▸ **TEXTO DE PARTIDA**
⟨

El acuerdo de los ministros de Finanzas del G-7 por un impuesto de sociedades mínimo global del 15% es mucho más que una foto y buenas palabras. Aunque en las grandes carreras de fondo –y la búsqueda de una armonización fiscal mundial lo es– se corre el riesgo de perderse entre hitos y días históricos, sin alcanzar nunca el objetivo, la reunión de este sábado en Londres entre los siete países más industrializados del mundo (Canadá, Estados Unidos, Japón, Francia, Alemania, Italia y Reino Unido) no es solo un paso más, sino el paso que se necesitaba para seguir adelante. Aún queda mucho recorrido, pero uno de los escollos que dificultaban la negociación, ponerle una cifra a la tasa, ha sido por fin resuelto. Las siete grandes economías del mundo la han fijado en el 15%, lejos del maximalista 21% que pretendía Estados Unidos, pero más factible para que se sumen otros países al acuerdo. Porque se trata de eso: de que la mayoría de estados impongan la misma tributación a las multinacionales, para que estas no escapen a sus obligaciones fiscales. El acuerdo del G-7, que previsiblemente será ratificado en la cumbre del próximo fin de semana, puede ejercer un importante efecto de arrastre para cuando esta cuestión se debata, más adelante, en las negociaciones formales del G-20 y la OCDE.

⟩

▸ **QUÉ DEBES HACER**
Escribe, por favor, la continuación del texto sobre el impuesto mínimo global acordado por el G-7, empezando justo después de su última oración.

▸ **INFORMACIÓN DE ORIGEN**
⟨

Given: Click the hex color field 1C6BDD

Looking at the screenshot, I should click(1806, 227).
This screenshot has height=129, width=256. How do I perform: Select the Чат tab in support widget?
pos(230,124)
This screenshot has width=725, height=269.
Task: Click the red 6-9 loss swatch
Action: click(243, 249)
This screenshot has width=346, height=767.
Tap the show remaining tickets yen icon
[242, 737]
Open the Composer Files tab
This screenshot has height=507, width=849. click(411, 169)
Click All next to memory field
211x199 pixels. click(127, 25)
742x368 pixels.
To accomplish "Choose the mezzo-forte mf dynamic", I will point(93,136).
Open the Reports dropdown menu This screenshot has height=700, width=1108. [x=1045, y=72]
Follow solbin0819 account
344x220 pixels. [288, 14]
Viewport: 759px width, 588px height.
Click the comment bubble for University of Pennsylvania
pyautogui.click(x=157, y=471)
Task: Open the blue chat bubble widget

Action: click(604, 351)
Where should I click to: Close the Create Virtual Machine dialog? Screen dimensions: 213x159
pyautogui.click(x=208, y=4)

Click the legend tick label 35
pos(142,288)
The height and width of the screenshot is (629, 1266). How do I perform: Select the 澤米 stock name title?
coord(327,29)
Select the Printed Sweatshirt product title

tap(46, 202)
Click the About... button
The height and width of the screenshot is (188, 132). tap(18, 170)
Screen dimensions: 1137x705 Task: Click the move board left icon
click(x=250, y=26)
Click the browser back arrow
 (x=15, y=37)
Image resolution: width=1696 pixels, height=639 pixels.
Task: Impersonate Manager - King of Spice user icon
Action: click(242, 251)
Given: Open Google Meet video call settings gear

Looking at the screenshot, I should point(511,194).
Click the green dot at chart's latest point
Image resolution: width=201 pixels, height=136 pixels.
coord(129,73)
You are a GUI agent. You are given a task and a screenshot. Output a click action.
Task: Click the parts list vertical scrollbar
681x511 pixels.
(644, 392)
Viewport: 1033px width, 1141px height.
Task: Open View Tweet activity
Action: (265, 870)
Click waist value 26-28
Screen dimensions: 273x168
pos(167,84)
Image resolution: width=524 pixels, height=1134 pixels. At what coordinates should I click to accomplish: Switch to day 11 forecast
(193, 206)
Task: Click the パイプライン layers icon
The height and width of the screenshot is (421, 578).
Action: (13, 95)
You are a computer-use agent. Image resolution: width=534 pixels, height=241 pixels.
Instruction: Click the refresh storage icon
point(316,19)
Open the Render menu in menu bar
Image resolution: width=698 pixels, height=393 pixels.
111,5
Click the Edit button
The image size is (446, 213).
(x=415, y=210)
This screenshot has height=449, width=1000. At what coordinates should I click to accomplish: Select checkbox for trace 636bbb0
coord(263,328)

⟩

▸ **RESPUESTA**
Los paraísos fiscales y la ingeniería de las grandes multinacionales para eludir impuestos son uno de los agujeros fiscales por el que se escurren los recursos de los estados. Los gigantes tecnológicos se benefician de esta situación, alimentada por la propia competencia fiscal a la baja de algunos países. Pero hay otras grandes corporaciones que se las ingenian para tributar en países diferentes en los que prestan sus servicios. En los últimos años, ha habido numerosos intentos de combatirlo, con escaso éxito. Hasta que la confluencia de varios factores parece hacerlo posible. Por un lado, la necesidad de los estados de incrementar los ingresos públicos en un momento en que el gasto social se ha disparado por la pandemia. Por otro, el giro de la Administración de Estados Unidos desde la llegada de Joe Biden a la presidencia, con una política económica casi antagónica a la de su predecesor, Donald Trump. Y por último, un contexto más favorable a la regulación de unos mercados que, en un mundo global, no pueden seguir sujetos a las mismas normas nacionales de antes.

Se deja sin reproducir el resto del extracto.